None of these words have regularly escaped the President's mouth (at least not that I've heard) in part, I am surmising, because he actually wants to presume to harm a lot of us, and decide for us that we are just going to skip to the part where everyone gets infected, a lot of people die, but then we try to move on. He wants to do this without consulting us, and without consulting our representatives on the matter. He wants to do this against the efforts of genuine experts (of which he is not one).

He also preens a lot as someone who claims to be concerned about the economy and business and jobs, yet, it would have been very helpful to the economy if people had access to their infection status and could have made better decisions about whether to go to work. The President has for months been in the way of all citizens knowing their infection status. How is it going to be for American businesses when they are no longer competitive on the world stage because other countries are cautiously back on their feet, and we are still caught playing this middle-groud game, with some of our parents and others dead.

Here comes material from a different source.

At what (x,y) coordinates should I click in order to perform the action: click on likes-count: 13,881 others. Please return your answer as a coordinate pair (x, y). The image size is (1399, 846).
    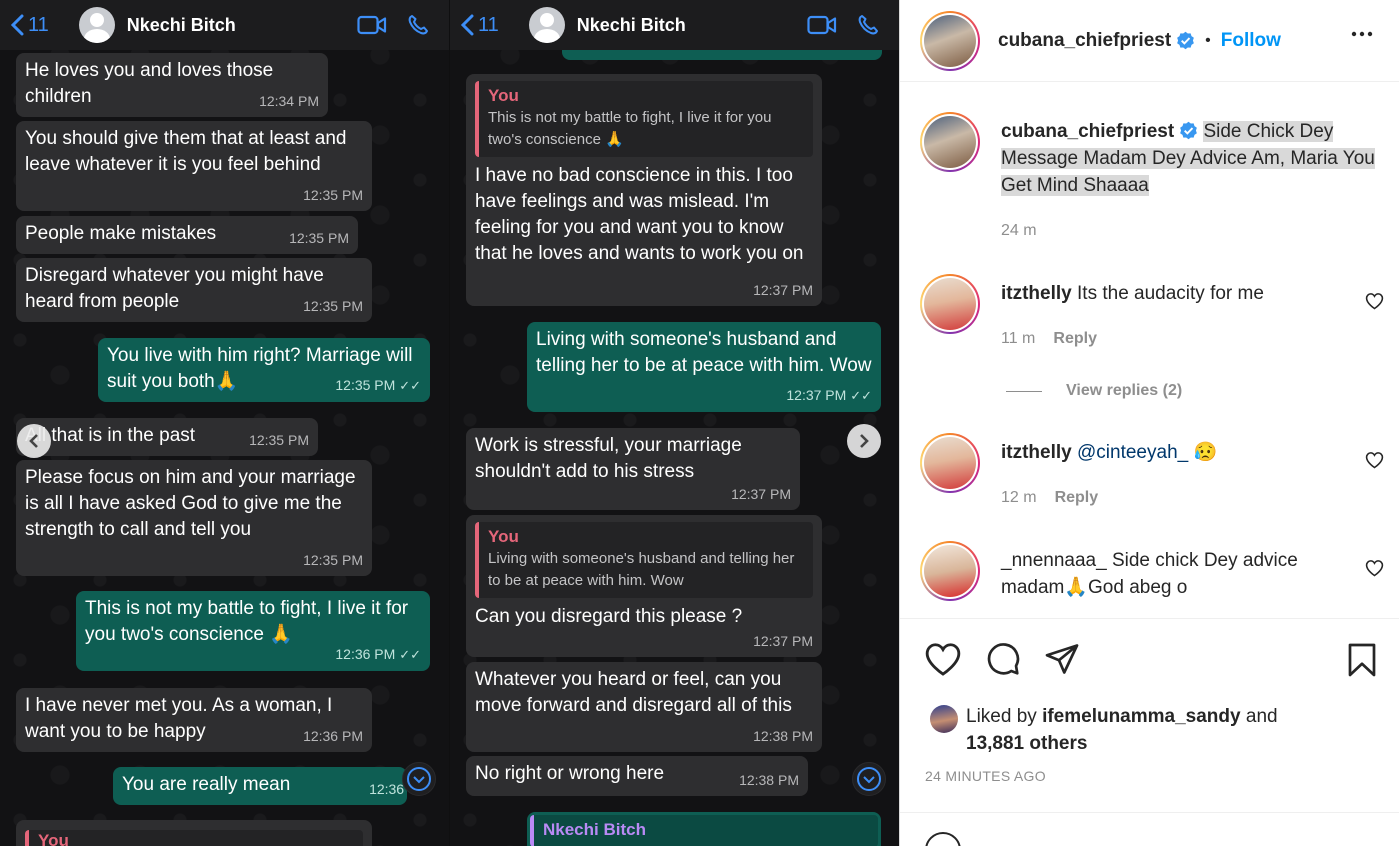
    Looking at the image, I should click on (1026, 744).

Anyway, I am out in the weeds discussing part of why I think testing is important, but the broader point is that we are in the middle of a battle, our elected Commander-In-Chief is a murderous incompetent at a record-setting scale, and when that situation manifests, one can at least discuss it and shed light on it, and mull it over, and figure out if, at the least, that incompetent can be quietly sidelined and more competent adults, however imperfect they may be, can take the helm without being fired for doing the right things, even as the incompetent is allowed to play with some distracting toys over in the corner.

Simultaneously, even if in some ways it is too late to avoid some of the more awful consequences of the intellectual bankruptcy that we see, we can at least discuss and shed light on it, and try to see what would be some advisable actions for our country, or its individual citizens to take, not only to deal with the virus, but to start talking about that intellectual bankruptcy which has (evidently) led us to the point where we are faced with a life-and-death threat and we are being led to death and economic ruin by someone that millions (or dozens of millions) of citizens still think is a worthy office-holder.